[Stored data]
● ● ●
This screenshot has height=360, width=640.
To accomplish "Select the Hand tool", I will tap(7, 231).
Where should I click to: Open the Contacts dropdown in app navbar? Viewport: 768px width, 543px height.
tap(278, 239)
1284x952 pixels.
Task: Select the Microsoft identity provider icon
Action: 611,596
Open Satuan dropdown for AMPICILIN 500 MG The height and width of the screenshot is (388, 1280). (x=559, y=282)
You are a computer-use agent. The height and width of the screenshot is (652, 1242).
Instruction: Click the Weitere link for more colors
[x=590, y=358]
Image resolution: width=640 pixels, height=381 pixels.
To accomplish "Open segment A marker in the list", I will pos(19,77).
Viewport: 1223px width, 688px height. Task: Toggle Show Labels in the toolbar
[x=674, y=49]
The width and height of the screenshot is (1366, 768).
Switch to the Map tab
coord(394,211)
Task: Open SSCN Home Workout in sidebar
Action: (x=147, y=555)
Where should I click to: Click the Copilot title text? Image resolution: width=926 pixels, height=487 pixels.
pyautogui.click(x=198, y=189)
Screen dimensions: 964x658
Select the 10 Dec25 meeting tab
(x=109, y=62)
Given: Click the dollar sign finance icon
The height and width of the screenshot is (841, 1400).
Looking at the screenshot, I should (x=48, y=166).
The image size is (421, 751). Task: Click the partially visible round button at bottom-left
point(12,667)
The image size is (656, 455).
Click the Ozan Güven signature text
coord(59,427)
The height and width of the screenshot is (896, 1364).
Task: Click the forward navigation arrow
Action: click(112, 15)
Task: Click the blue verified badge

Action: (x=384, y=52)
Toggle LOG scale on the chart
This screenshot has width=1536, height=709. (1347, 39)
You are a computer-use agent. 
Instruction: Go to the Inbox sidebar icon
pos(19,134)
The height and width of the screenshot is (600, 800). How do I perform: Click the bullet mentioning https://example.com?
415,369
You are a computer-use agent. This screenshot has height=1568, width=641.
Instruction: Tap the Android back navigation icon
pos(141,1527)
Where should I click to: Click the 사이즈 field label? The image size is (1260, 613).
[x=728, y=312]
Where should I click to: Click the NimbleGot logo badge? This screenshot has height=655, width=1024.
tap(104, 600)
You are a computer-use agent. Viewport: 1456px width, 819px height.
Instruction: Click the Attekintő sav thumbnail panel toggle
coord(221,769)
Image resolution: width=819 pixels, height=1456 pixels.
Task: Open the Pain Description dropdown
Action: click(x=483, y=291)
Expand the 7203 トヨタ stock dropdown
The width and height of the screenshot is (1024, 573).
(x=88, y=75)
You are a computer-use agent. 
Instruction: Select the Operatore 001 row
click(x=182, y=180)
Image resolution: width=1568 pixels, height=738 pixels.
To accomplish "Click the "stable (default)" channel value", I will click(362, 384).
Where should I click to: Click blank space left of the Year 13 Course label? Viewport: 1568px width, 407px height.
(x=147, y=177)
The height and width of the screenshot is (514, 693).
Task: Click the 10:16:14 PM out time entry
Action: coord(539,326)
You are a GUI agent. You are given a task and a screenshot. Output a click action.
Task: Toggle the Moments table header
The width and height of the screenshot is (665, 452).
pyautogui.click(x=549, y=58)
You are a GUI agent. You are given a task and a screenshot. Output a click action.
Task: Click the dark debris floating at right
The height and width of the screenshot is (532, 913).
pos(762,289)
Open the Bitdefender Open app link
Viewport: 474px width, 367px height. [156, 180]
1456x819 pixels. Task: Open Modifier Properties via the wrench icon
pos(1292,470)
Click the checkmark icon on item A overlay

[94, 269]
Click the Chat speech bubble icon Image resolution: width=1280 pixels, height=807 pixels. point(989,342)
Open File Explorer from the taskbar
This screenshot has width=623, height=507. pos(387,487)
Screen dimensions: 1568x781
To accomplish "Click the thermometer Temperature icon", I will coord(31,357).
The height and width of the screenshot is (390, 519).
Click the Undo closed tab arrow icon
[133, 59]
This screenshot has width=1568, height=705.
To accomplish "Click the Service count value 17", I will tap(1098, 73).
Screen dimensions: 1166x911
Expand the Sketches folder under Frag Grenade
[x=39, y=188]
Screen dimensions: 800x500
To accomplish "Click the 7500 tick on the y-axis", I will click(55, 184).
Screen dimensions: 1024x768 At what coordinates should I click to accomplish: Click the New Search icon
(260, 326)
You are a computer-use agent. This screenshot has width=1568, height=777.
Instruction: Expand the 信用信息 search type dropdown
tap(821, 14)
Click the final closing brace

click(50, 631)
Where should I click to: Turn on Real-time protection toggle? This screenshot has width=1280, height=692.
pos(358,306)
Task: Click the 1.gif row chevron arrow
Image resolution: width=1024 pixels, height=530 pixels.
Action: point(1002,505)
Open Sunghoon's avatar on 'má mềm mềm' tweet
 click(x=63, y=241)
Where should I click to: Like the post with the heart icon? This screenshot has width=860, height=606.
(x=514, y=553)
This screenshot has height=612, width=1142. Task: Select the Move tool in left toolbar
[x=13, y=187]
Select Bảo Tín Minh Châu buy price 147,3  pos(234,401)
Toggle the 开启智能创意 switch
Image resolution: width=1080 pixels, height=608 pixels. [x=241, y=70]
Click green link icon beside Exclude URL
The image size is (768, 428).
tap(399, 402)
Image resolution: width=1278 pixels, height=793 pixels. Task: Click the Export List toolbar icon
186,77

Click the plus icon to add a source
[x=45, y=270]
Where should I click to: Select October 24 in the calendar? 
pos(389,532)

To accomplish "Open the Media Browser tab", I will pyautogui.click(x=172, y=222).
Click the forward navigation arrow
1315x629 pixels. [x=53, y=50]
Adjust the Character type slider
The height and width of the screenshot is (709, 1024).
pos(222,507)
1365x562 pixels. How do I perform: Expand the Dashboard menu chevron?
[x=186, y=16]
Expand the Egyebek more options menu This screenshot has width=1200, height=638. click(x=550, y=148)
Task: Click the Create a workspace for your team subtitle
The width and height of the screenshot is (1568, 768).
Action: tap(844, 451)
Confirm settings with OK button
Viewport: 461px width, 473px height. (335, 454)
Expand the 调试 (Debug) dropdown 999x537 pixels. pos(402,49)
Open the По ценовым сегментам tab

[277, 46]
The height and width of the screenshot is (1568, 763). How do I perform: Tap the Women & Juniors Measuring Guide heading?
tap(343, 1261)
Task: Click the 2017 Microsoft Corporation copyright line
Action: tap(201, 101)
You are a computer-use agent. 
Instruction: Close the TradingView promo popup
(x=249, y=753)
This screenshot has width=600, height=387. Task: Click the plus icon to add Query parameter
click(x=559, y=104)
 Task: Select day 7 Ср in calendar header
● ● ●
_What the task requires_: Write every entry out again. Leave each one exactly as it is.

_Answer to this exercise_:
This screenshot has height=360, width=640.
To accomplish "Select the Hand tool", I will tap(7, 231).
Where should I click to: Open the Contacts dropdown in app navbar? Viewport: 768px width, 543px height.
tap(278, 239)
1284x952 pixels.
Task: Select the Microsoft identity provider icon
Action: 611,596
Open Satuan dropdown for AMPICILIN 500 MG The height and width of the screenshot is (388, 1280). (x=559, y=282)
You are a computer-use agent. The height and width of the screenshot is (652, 1242).
Instruction: Click the Weitere link for more colors
[x=590, y=358]
Image resolution: width=640 pixels, height=381 pixels.
To accomplish "Open segment A marker in the list", I will pos(19,77).
Viewport: 1223px width, 688px height. Task: Toggle Show Labels in the toolbar
[x=674, y=49]
The width and height of the screenshot is (1366, 768).
Switch to the Map tab
coord(394,211)
Task: Open SSCN Home Workout in sidebar
Action: (x=147, y=555)
Where should I click to: Click the Copilot title text? Image resolution: width=926 pixels, height=487 pixels.
pyautogui.click(x=198, y=189)
Screen dimensions: 964x658
Select the 10 Dec25 meeting tab
(x=109, y=62)
Given: Click the dollar sign finance icon
The height and width of the screenshot is (841, 1400).
Looking at the screenshot, I should (x=48, y=166).
The image size is (421, 751). Task: Click the partially visible round button at bottom-left
point(12,667)
The image size is (656, 455).
Click the Ozan Güven signature text
coord(59,427)
The height and width of the screenshot is (896, 1364).
Task: Click the forward navigation arrow
Action: click(112, 15)
Task: Click the blue verified badge

Action: (x=384, y=52)
Toggle LOG scale on the chart
This screenshot has width=1536, height=709. (1347, 39)
You are a computer-use agent. 
Instruction: Go to the Inbox sidebar icon
pos(19,134)
The height and width of the screenshot is (600, 800). How do I perform: Click the bullet mentioning https://example.com?
415,369
You are a computer-use agent. This screenshot has height=1568, width=641.
Instruction: Tap the Android back navigation icon
pos(141,1527)
Where should I click to: Click the 사이즈 field label? The image size is (1260, 613).
[x=728, y=312]
Where should I click to: Click the NimbleGot logo badge? This screenshot has height=655, width=1024.
tap(104, 600)
You are a computer-use agent. Viewport: 1456px width, 819px height.
Instruction: Click the Attekintő sav thumbnail panel toggle
coord(221,769)
Image resolution: width=819 pixels, height=1456 pixels.
Task: Open the Pain Description dropdown
Action: click(x=483, y=291)
Expand the 7203 トヨタ stock dropdown
The width and height of the screenshot is (1024, 573).
(x=88, y=75)
You are a computer-use agent. 
Instruction: Select the Operatore 001 row
click(x=182, y=180)
Image resolution: width=1568 pixels, height=738 pixels.
To accomplish "Click the "stable (default)" channel value", I will click(362, 384).
Where should I click to: Click blank space left of the Year 13 Course label? Viewport: 1568px width, 407px height.
(x=147, y=177)
The height and width of the screenshot is (514, 693).
Task: Click the 10:16:14 PM out time entry
Action: coord(539,326)
You are a GUI agent. You are given a task and a screenshot. Output a click action.
Task: Toggle the Moments table header
The width and height of the screenshot is (665, 452).
pyautogui.click(x=549, y=58)
You are a GUI agent. You are given a task and a screenshot. Output a click action.
Task: Click the dark debris floating at right
The height and width of the screenshot is (532, 913).
pos(762,289)
Open the Bitdefender Open app link
Viewport: 474px width, 367px height. [156, 180]
1456x819 pixels. Task: Open Modifier Properties via the wrench icon
pos(1292,470)
Click the checkmark icon on item A overlay

[94, 269]
Click the Chat speech bubble icon Image resolution: width=1280 pixels, height=807 pixels. point(989,342)
Open File Explorer from the taskbar
This screenshot has width=623, height=507. pos(387,487)
Screen dimensions: 1568x781
To accomplish "Click the thermometer Temperature icon", I will coord(31,357).
The height and width of the screenshot is (390, 519).
Click the Undo closed tab arrow icon
[133, 59]
This screenshot has width=1568, height=705.
To accomplish "Click the Service count value 17", I will tap(1098, 73).
Screen dimensions: 1166x911
Expand the Sketches folder under Frag Grenade
[x=39, y=188]
Screen dimensions: 800x500
To accomplish "Click the 7500 tick on the y-axis", I will click(55, 184).
Screen dimensions: 1024x768 At what coordinates should I click to accomplish: Click the New Search icon
(260, 326)
You are a computer-use agent. This screenshot has width=1568, height=777.
Instruction: Expand the 信用信息 search type dropdown
tap(821, 14)
Click the final closing brace

click(50, 631)
Where should I click to: Turn on Real-time protection toggle? This screenshot has width=1280, height=692.
pos(358,306)
Task: Click the 1.gif row chevron arrow
Image resolution: width=1024 pixels, height=530 pixels.
Action: point(1002,505)
Open Sunghoon's avatar on 'má mềm mềm' tweet
 click(x=63, y=241)
Where should I click to: Like the post with the heart icon? This screenshot has width=860, height=606.
(x=514, y=553)
This screenshot has height=612, width=1142. Task: Select the Move tool in left toolbar
[x=13, y=187]
Select Bảo Tín Minh Châu buy price 147,3  pos(234,401)
Toggle the 开启智能创意 switch
Image resolution: width=1080 pixels, height=608 pixels. [x=241, y=70]
Click green link icon beside Exclude URL
The image size is (768, 428).
tap(399, 402)
Image resolution: width=1278 pixels, height=793 pixels. Task: Click the Export List toolbar icon
186,77

Click the plus icon to add a source
[x=45, y=270]
Where should I click to: Select October 24 in the calendar? 
pos(389,532)

To accomplish "Open the Media Browser tab", I will pyautogui.click(x=172, y=222).
Click the forward navigation arrow
1315x629 pixels. [x=53, y=50]
Adjust the Character type slider
The height and width of the screenshot is (709, 1024).
pos(222,507)
1365x562 pixels. How do I perform: Expand the Dashboard menu chevron?
[x=186, y=16]
Expand the Egyebek more options menu This screenshot has width=1200, height=638. click(x=550, y=148)
Task: Click the Create a workspace for your team subtitle
The width and height of the screenshot is (1568, 768).
Action: tap(844, 451)
Confirm settings with OK button
Viewport: 461px width, 473px height. (335, 454)
Expand the 调试 (Debug) dropdown 999x537 pixels. pos(402,49)
Open the По ценовым сегментам tab

[277, 46]
The height and width of the screenshot is (1568, 763). How do I perform: Tap the Women & Juniors Measuring Guide heading?
tap(343, 1261)
Task: Click the 2017 Microsoft Corporation copyright line
Action: tap(201, 101)
You are a computer-use agent. 
Instruction: Close the TradingView promo popup
(x=249, y=753)
This screenshot has width=600, height=387. Task: Click the plus icon to add Query parameter
click(x=559, y=104)
 Task: Select day 7 Ср in calendar header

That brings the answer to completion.